--- AVAILABLE DATA Enclosed Below ---

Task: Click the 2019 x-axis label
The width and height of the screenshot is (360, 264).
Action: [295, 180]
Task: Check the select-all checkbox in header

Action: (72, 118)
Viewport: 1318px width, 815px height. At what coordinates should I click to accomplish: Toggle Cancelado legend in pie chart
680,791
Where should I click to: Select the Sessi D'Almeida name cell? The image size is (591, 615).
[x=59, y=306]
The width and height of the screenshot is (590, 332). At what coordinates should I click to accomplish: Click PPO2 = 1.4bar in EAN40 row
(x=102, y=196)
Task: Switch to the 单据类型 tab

--- End of Enclosed AVAILABLE DATA ---

REQUIRED ACTION:
All lines from the one with "The width and height of the screenshot is (360, 264)." onward to the end of the records above should be repeated exactly, and only those lines.

PROBLEM SOLUTION:
The width and height of the screenshot is (360, 264).
Action: [295, 180]
Task: Check the select-all checkbox in header

Action: (72, 118)
Viewport: 1318px width, 815px height. At what coordinates should I click to accomplish: Toggle Cancelado legend in pie chart
680,791
Where should I click to: Select the Sessi D'Almeida name cell? The image size is (591, 615).
[x=59, y=306]
The width and height of the screenshot is (590, 332). At what coordinates should I click to accomplish: Click PPO2 = 1.4bar in EAN40 row
(x=102, y=196)
Task: Switch to the 单据类型 tab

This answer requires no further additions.